A l'idée d'avoir perdu sa mère pour toujours, Paul se mit à sangloter. L'oiseau se radoucit :

- Ecoute petit, je suis désolé. Quoi qu'il arrive je te ramènerai chez toi avant la fin de la nuit. Mais j'ai un problème à régler, et j'ai besoin de ton aide.

- Quel problème ? demanda Paul entre deux reniflements.

- Ne trouves-tu pas cette île étrangement silencieuse pour une île aux jouets ? Il se passe quelque chose de pas net ici. Les oiseaux, vrais comme faux, murmurent des choses. La ville est figée, bloquée. D'après un vieux merle, l'île est un jouet géant dont il faut remonter le mécanisme. L'île puise dans l'énergie des jouets qui s'échouent ici pour continuer à dériver, mais tôt ou tard elle s'écrasera sur ton monde. Je me sens déjà faiblir…

- Mais ça veut dire quoi remonter le mécanisme ? Il y a une clé ou un truc comme sur ton dos ?

- Cette île est née d'une histoire oubliée. Il faut que tu entres dans le manoir au bout de l'allée et lises le Livre des Origines depuis le début, à haute voix. Fais vite...

    L'oiseau se laissa tomber sur le flanc, épuisé. Paul n'eut aucune difficulté à trouver la maison, il sentait le regard de peluches et de poupées immobilisées le suivre, mais il n'avait pas peur. Il voyait de l'espoir dans ces regards, du soutien aussi. Il monta un imposant escalier qui débouchait sur un long couloir. Des jouets échoués traînaient ici et là. Il manquait à certains un œil, une patte, ou une aile. D'autres semblaient être en parfait état mais ils avaient été simplement oubliés. Au bout du couloir, le livre trônait sur un présentoir trop haut pour Paul. Il trouva un tabouret sur lequel grimper et ouvrit le Livre des Origines :

- Je n'y arriverais jamais. Je ne sais pas bien lire. Je ne vais jamais revoir ma maman, pleurnicha Paul, abattu en voyant toutes ces lettres alignées sans image.
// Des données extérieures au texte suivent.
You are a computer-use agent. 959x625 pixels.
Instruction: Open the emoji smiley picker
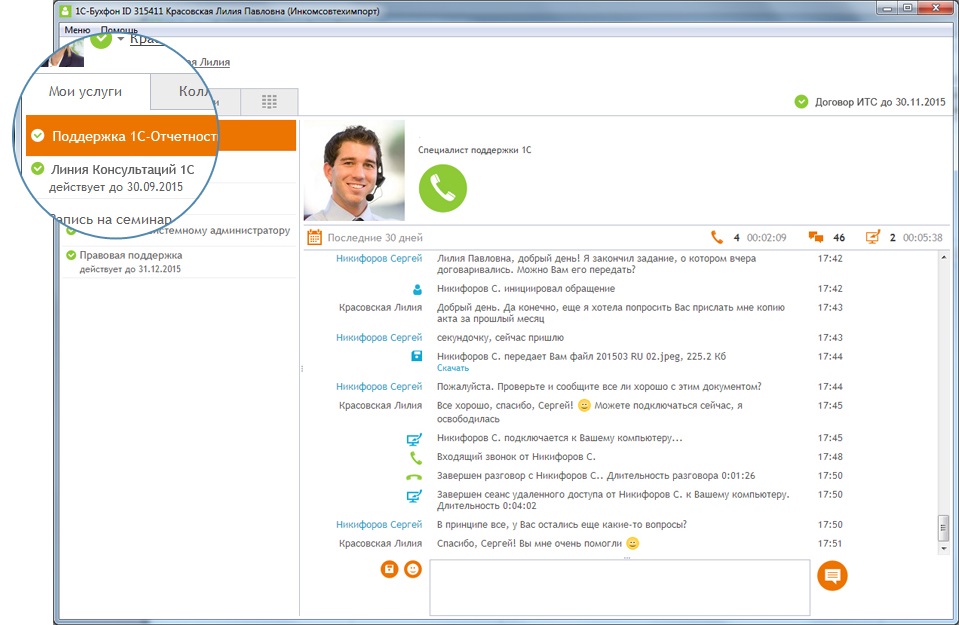[x=413, y=569]
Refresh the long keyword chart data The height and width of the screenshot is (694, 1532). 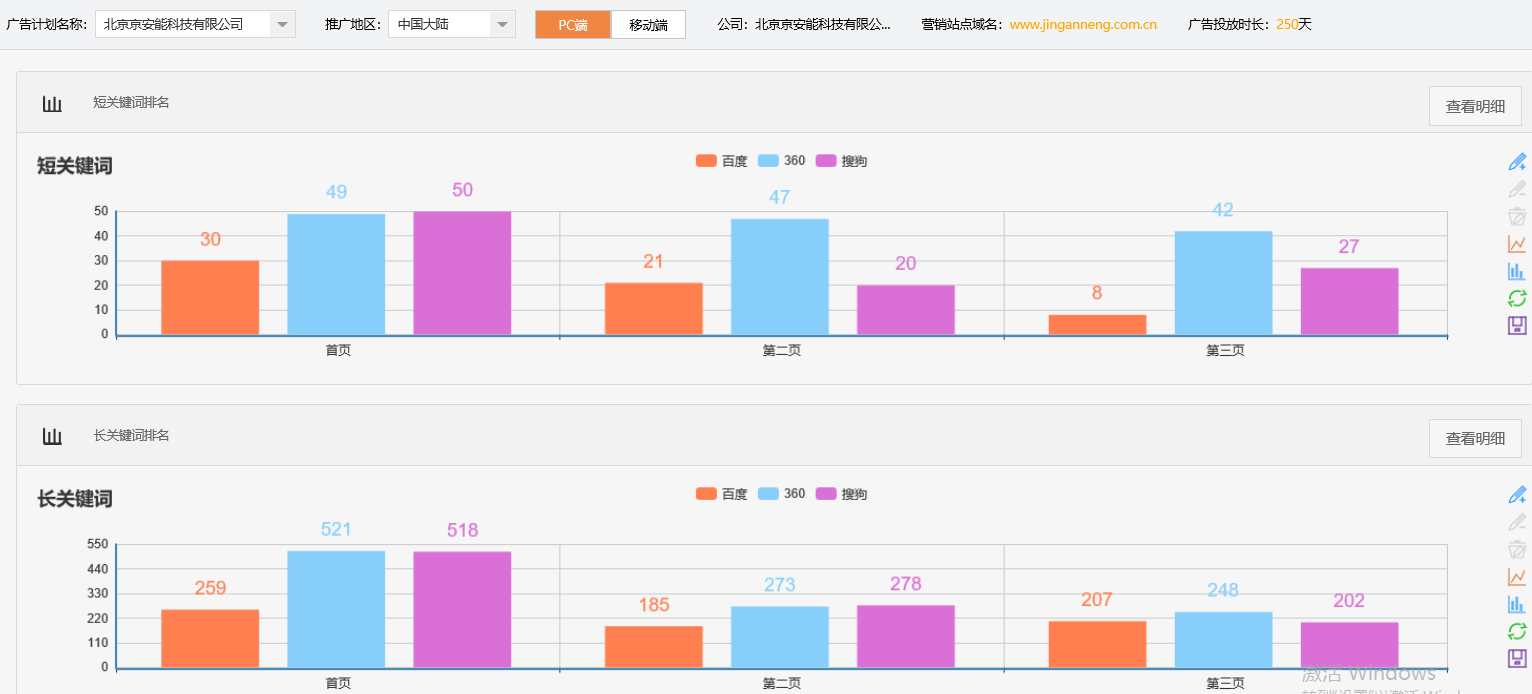(x=1517, y=631)
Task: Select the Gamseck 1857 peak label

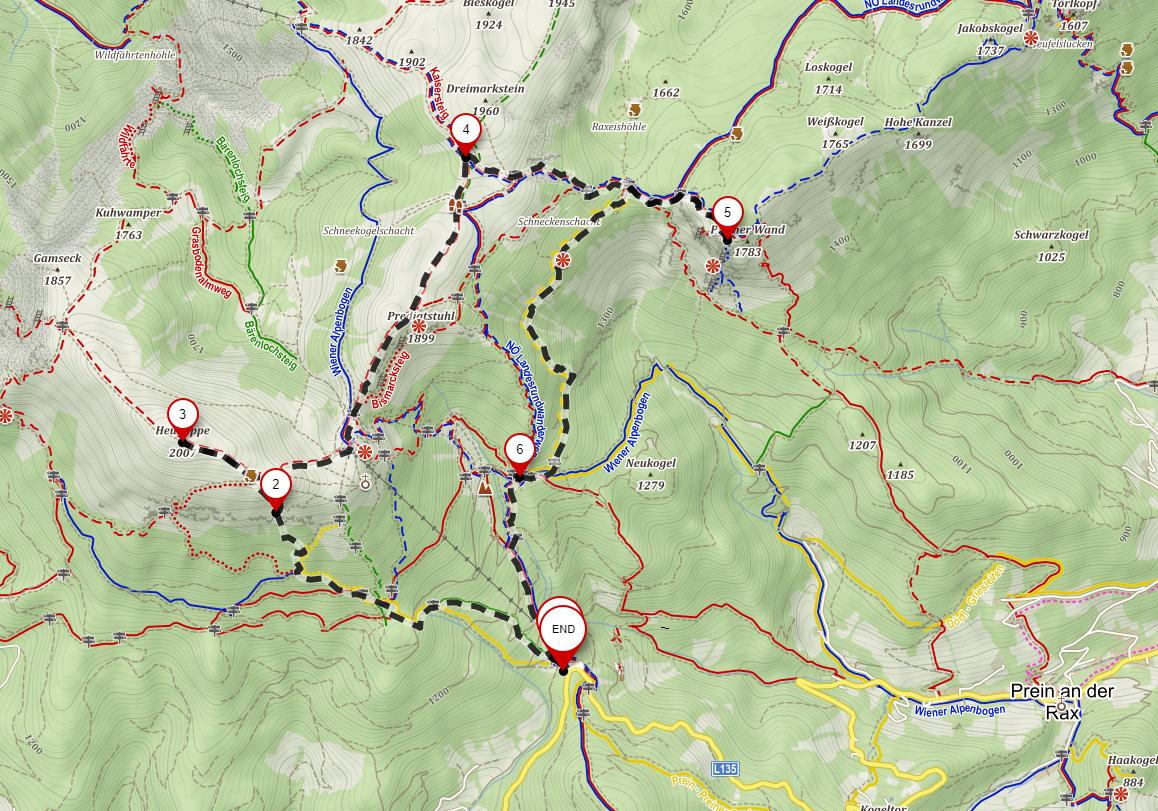Action: click(x=58, y=269)
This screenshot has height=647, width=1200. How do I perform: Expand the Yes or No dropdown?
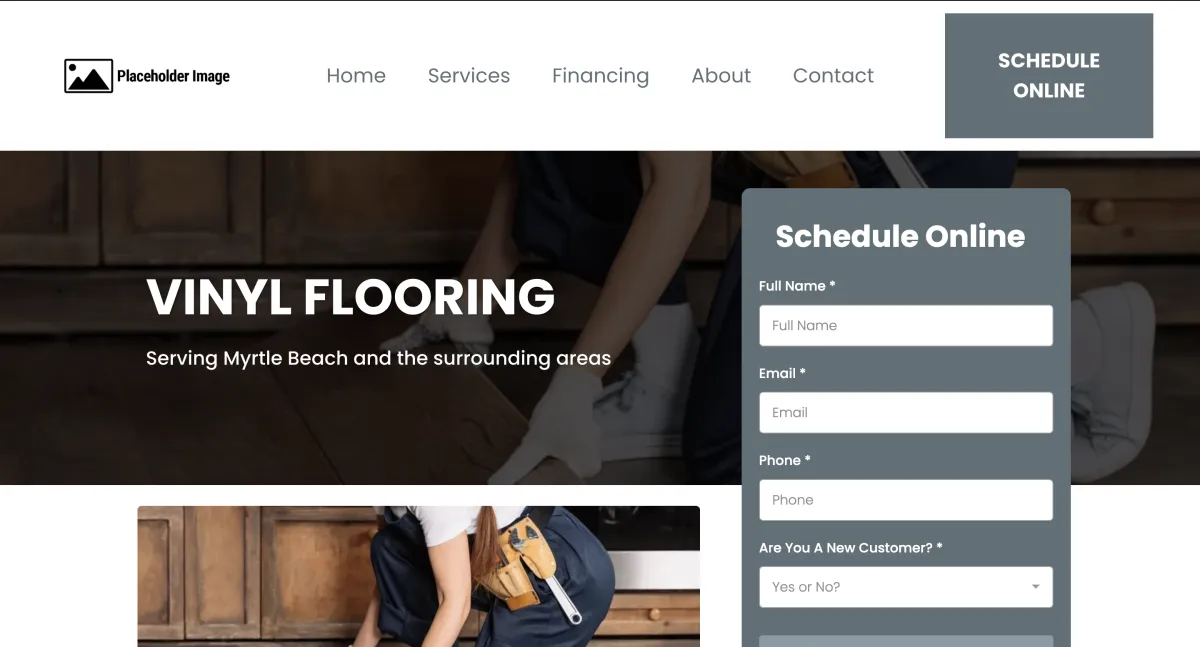pos(906,587)
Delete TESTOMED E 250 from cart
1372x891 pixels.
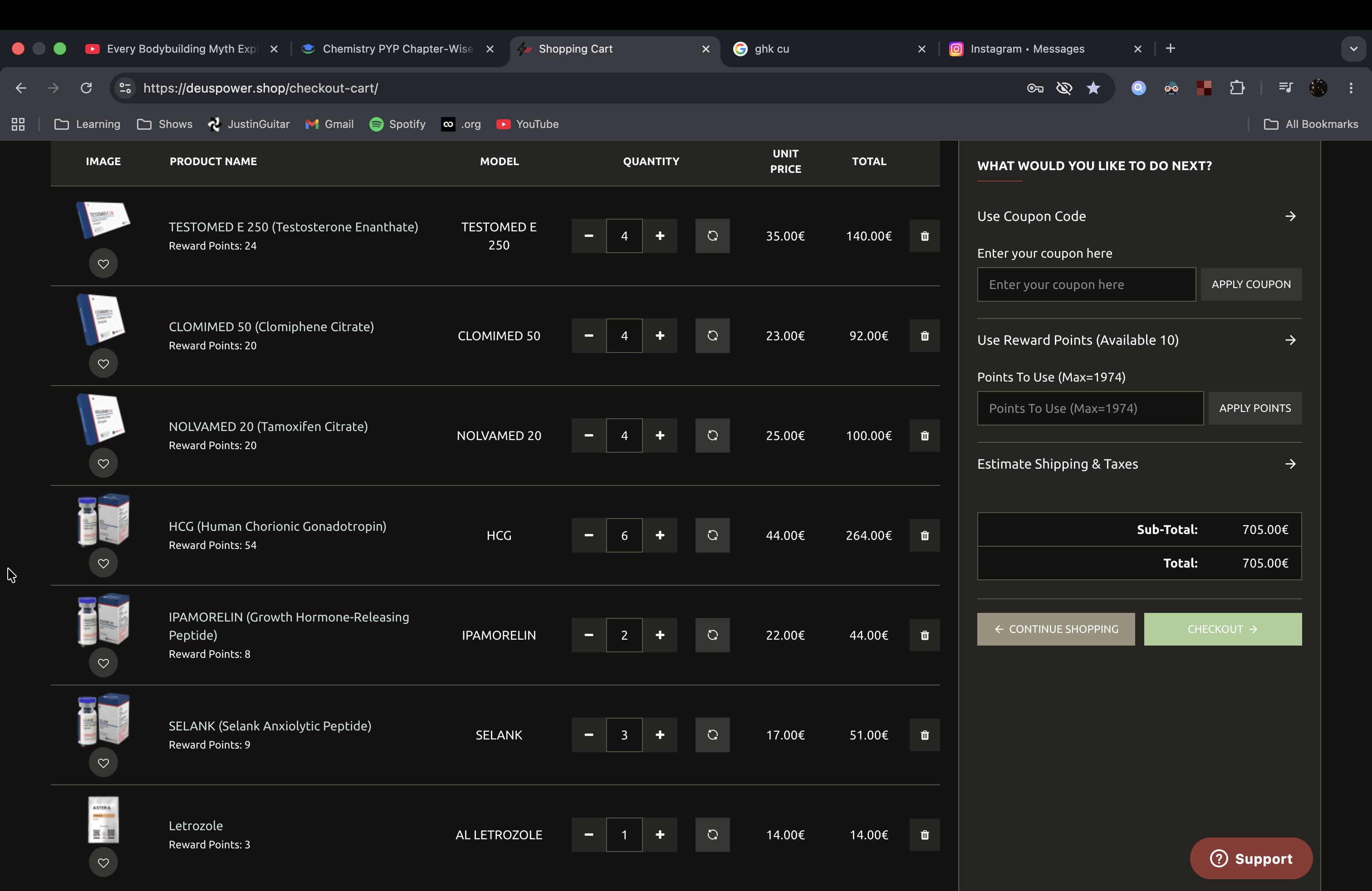coord(925,236)
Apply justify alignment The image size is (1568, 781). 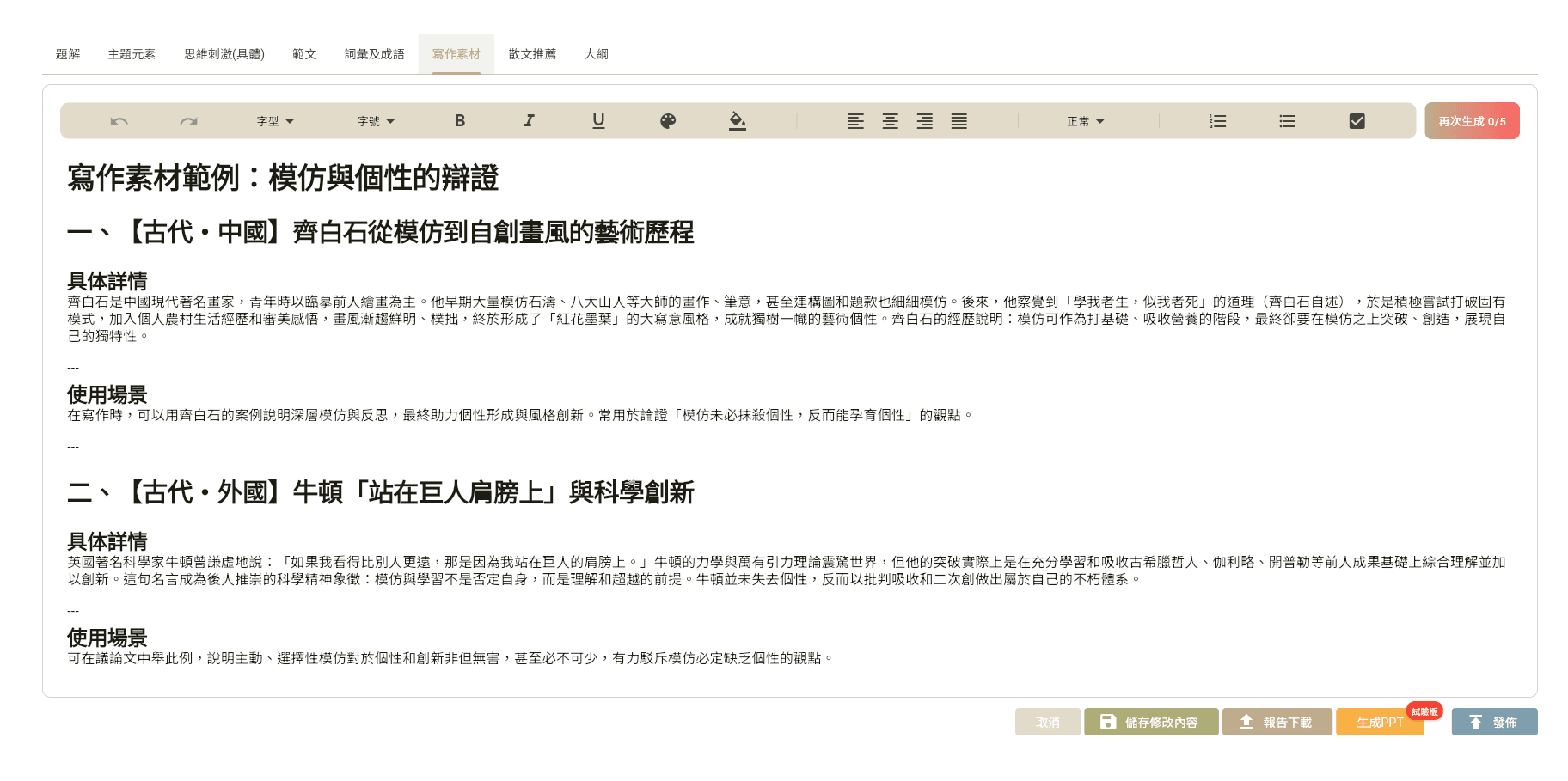(959, 120)
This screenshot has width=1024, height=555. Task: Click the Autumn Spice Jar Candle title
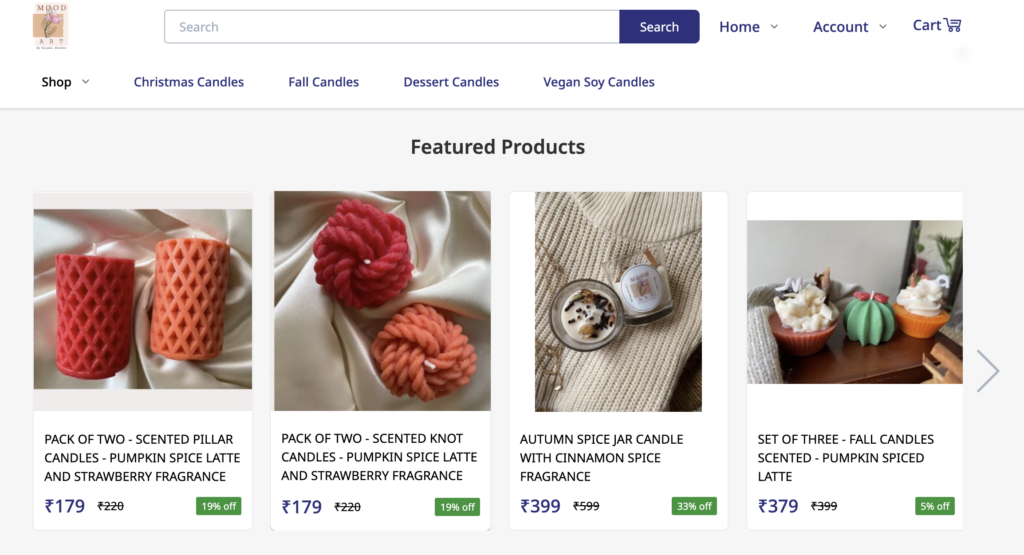(x=601, y=457)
- Non, ils comptent sur moi. Se reprit-il. Je dois les aider. Allons ! Il… ét-a-it… était ! Il était une f… fo-is, il était une fois…

Et Paul lut toute la nuit. Il déchiffra tant bien que mal le Livre des Origines. Bien qu'il butât sur quelques syllabes, la magie opéra et le mécanisme fut remonté. L'île pouvait à nouveau sillonner le monde. L'oiseau, qui s'appelait Karl, ramena Paul chez lui.

- Dis Karl, demanda Paul, Tatikala, est-ce la seule ville volante au monde ? L'ai-je rêvée ?

- A ta première question je réponds non, il y en a des milliers à découvrir, et toutes ne volent pas sur des îles... A la deuxième je te laisse le soin de répondre par toi-même.

   Karl revint souvent chercher Paul pour l'emmener vers d'autres villes volantes, d'autres aventures, et les deux amis voguèrent ainsi de nombreuses nuits entre rêve et réalité.